@topweasel
I disrespectfully disagree.
If company 'A' gives me a cpu at 3ghz that does 100 operations per second. And company 'B' gives me a cpu that does only 50 operations per second at the same clock speed. I'll buy the cpu from company 'A.' If the price is right though.
The whole More cores, + higher clock speed thing that amd is doing right now is the same thing intel did with the P4+HT in 2004.
Why is it that a 1075t at 190$ get's smashed by an i5-2300 at 185$? Both are in the same price range. Why isn't amd's more core + higher clock speed approach working? I'll tell you why. Performance per clock.
But that isn't what we are talking about here. If all things are equal with the exception of one thing the one, which ever is better at that one thing wins.

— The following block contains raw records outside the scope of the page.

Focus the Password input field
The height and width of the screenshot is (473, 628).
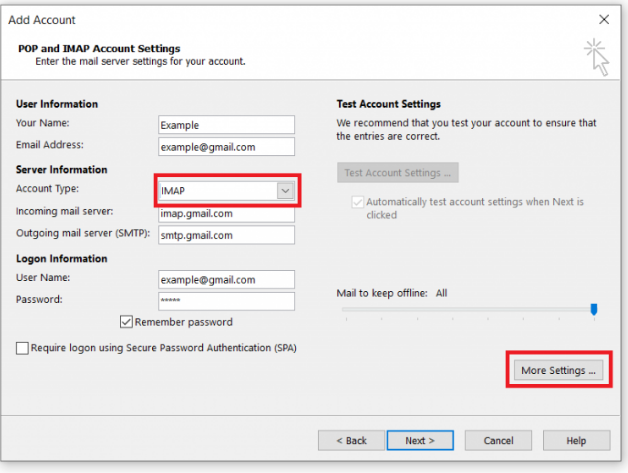[x=227, y=301]
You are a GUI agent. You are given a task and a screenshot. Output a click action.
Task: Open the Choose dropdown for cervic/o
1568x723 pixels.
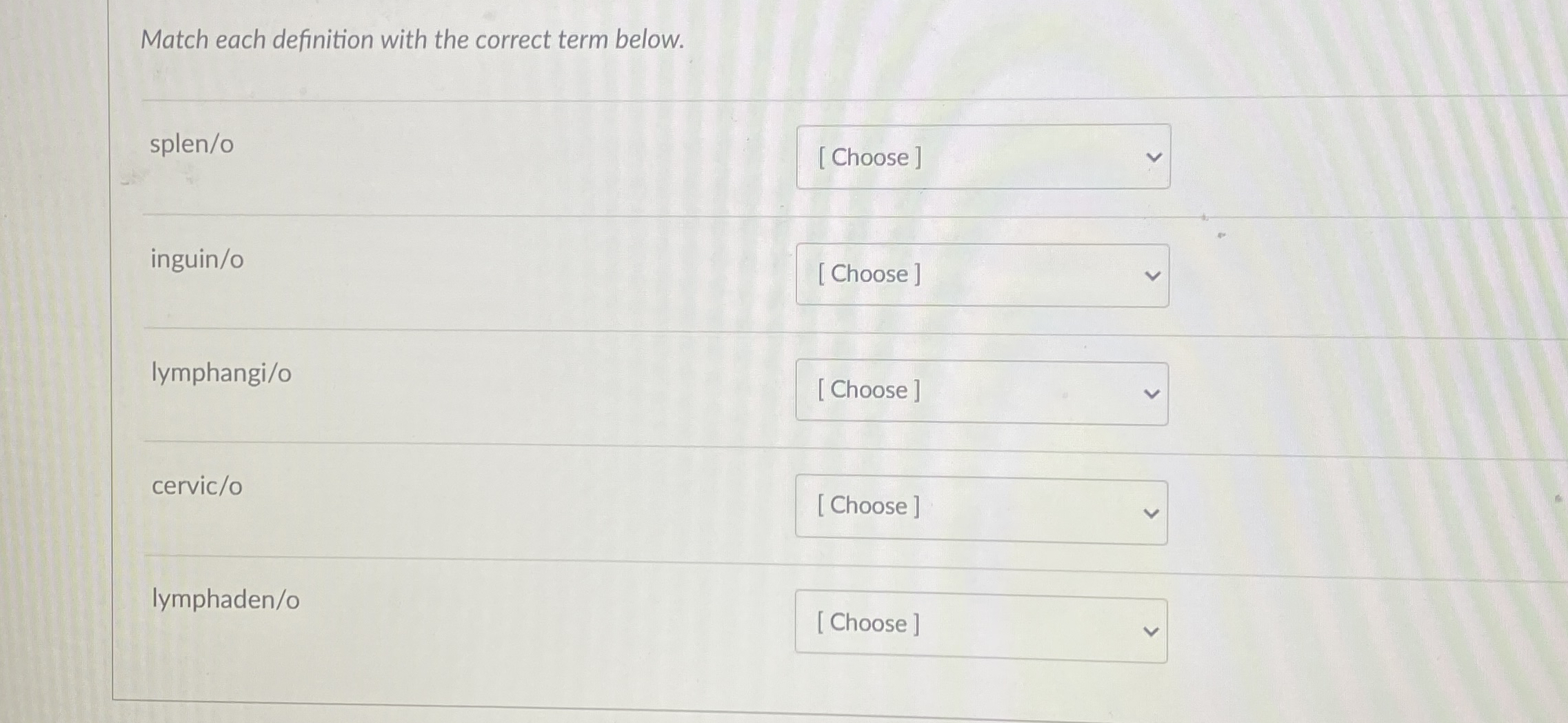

If the IPCPC was equal between the two, both at the same speed, and one had more Cache, which would you purchase?
You can't look at CPU design and only hold one stat near to your heart. In your example what if the CPU with 50% IPC was running twice as fast? Then they are equal. What if its 20%? Then it would only need to be 20% faster.
In the benchmarks the 1075t gets "smashed in" it gets smashed in because it doesn't get as get as much done in the same time the 2300 does. Tons of ways to fix that, maybe its an increased L1 cache, better branch predictor, faster speeds, more FP throughput, better memory controller. No single measurement is 100% the only way to build a CPU.
Edit: Eeek. Sorry if screwed up and posted in a thread that was supposed to be locked.